Agree to disagree. The double standard has been in place for so long and is such an accepted part of life that no one wants to acknowledge it.


----------



## BigDaddyNY (May 19, 2021)

so_sweet said:


> The part that would bother me is not so much if my husband looked at a random model's naked picture, but rather a response to the pic with something like "nice!" is what would bother me.
> 
> I mentioned somewhere in this forum that when I see a guy on tv with nice muscular arms, it appeals to me as it reminds me of my husband and if I saw a pic of a shirtless random guy, I might stare a second longer. Hey, I still have a pulse! Seeing pics of fully naked random men doesn't do it for me, but maybe it does for other women.
> 
> Just my 2 cents!

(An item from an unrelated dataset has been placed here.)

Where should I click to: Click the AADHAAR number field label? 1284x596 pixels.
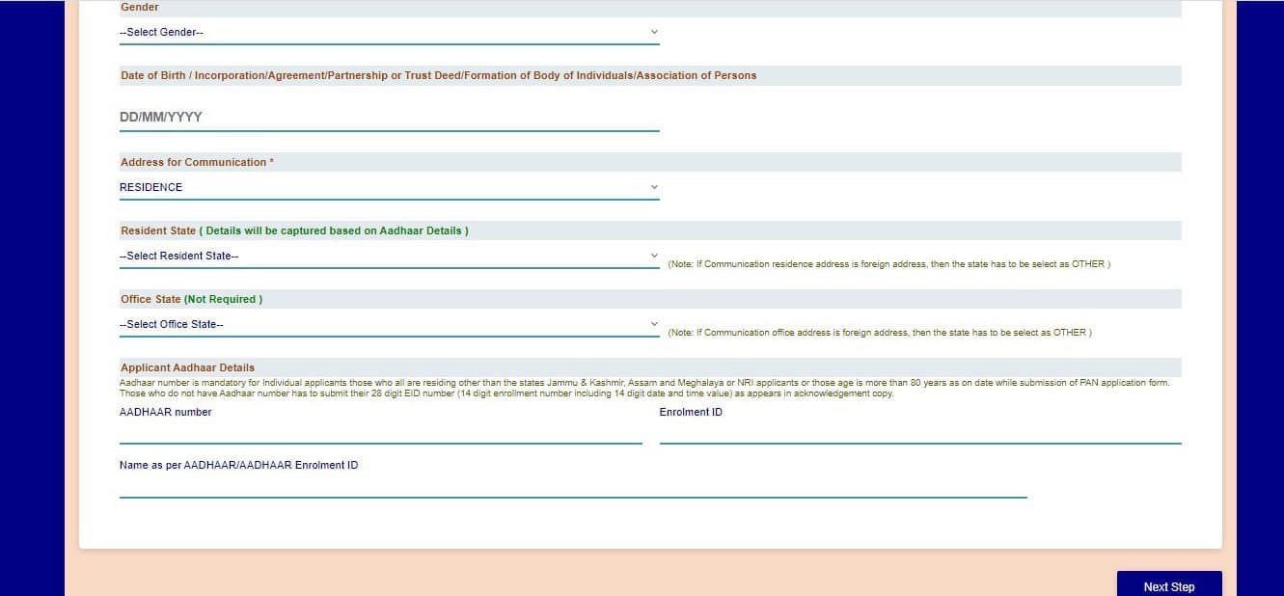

Actually, 5 cents, LOL! (Canada stopped making the 1 cent coin.)


I do think men tend to be more turned on by nude pics than women. Just seems to be how we are wired. 

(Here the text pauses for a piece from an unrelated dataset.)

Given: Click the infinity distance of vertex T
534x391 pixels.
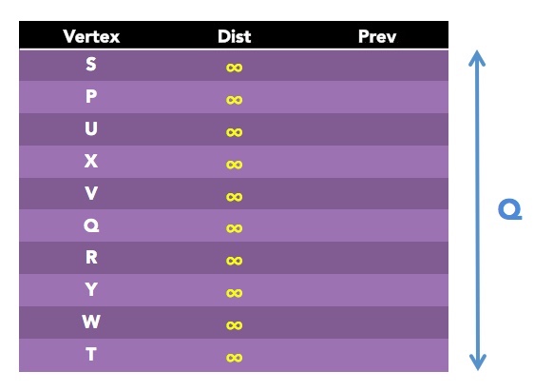Looking at the screenshot, I should point(235,358).
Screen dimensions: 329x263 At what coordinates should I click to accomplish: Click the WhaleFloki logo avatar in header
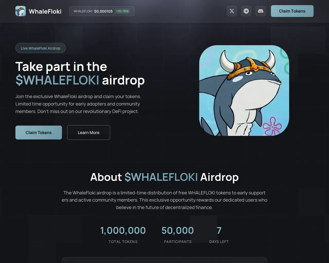point(21,11)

No for you, would you see looking at a naked pic of a man be the same as your husband sending out naked pics of himself, or him looking at a naked women the same as you sending out your naked pics? Purely hypothetical.


----------



## D0nnivain (Mar 13, 2021)

TexasMom1216 said:


> Agree to disagree. The double standard has been in place for so long and is such an accepted part of life that no one wants to acknowledge it.


There is a double standard about how men & women's sexual behavior gets viewed by a patriarchal society but I don't think that is what this thread is about. 

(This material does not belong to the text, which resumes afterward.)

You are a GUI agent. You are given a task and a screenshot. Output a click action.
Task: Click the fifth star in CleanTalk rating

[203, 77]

The issue is one partner of either sex receiving nude pictures of the opposite sex from a same sex friend. Here is a guy getting the nudes of women from his buddy but flip it around what if the wife was getting d!ck picks from her GF? 

My point & I think some other posters share it, is that my level of upset & objection would depend on who was naked in the pictures. Strangers who got naked on purpose for money would not cause me to bat an eye other than maybe to roll my eyes at my partner in an "oh are will still in high school?" way but if the friend was sending my partner nudes of someone they both knew or could bump into in the area, that would cause me to go nuts & shut this down hard immediately. The gender of the nude model or the recipient doesn't change my view


----------



## so_sweet (10 mo ago)

BigDaddyNY said:


> I do think men tend to be more turned on by nude pics than women. Just seems to be how we are wired.
> 
> No for you, would you see looking at a naked pic of a man be the same as your husband sending out naked pics of himself, or him looking at a naked women the same as you sending out your naked pics? Purely hypothetical.


No way. If either one of us sent out naked pics like that, I think it would be quite normal to assume there's a problem. And just looking at random naked pics, I wouldn't give it a second thought. To me, just looking is not a big deal.


----------



## so_sweet (10 mo ago)

I hate to use the phrase, "boys will be boys", but in this particular instance, of guys only looking at random naked pics of women, I kinda have to say it might just be a case of boys will be boys. HOWEVER, what's good for the goose is good for the gander, and women can of course do the same!


----------



## BigDaddyNY (May 19, 2021)

D0nnivain said:


> There is a double standard about how men & women's sexual behavior gets viewed by a patriarchal society but I don't think that is what this thread is about.
> 
> 
> The issue is one partner of either sex receiving nude pictures of the opposite sex from a same sex friend. Here is a guy getting the nudes of women from his buddy but flip it around what if the wife was getting d!ck picks from her GF?
> ...


That is exactly the point I was making.

Getting nude pics of some celeb or hot young model, male or female, is rather sophomoric, but not a show stopper. If your spouse doesn't approve you should stop, but finding out about it before you've discussed that boundary shouldn't be a marriage ending event. On the other hand, Finding a nude pic of the local bartender, parent from school or next door neighbor is likely to end the marriage or at least cause a real come to Jesus moment. One has a high likelihood to escalate into affair territory, the other will not. This is all regardless of the genders involved.


----------



## BigDaddyNY (May 19, 2021)

so_sweet said:


> I hate to use the phrase, "boys will be boys", but in this particular instance, of guys only looking at random naked pics of women, I kinda have to say it might just be a case of boys will be boys. *HOWEVER, what's good for the goose is good for the gander, and women can of course do the same!*


Absolutely! Unless, of course, their spouse doesn't approve. In which case they should respect that and stop the behavior. The OP is not wrong for not approving of him getting those pics and especially him commenting on them.


----------



## TexasMom1216 (Nov 3, 2021)

"Boys will be boys." Says it all.


----------



## so_sweet (10 mo ago)

.


TexasMom1216 said:


> "Boys will be boys." Says it all.


I hated using that phrase because it's often used to excuse much worse behavior than looking at naked pics of female models.


----------



## TexasMom1216 (Nov 3, 2021)

so_sweet said:


> I hated using that phrase because it's often used to excuse much worse behavior than looking at naked pics of female models.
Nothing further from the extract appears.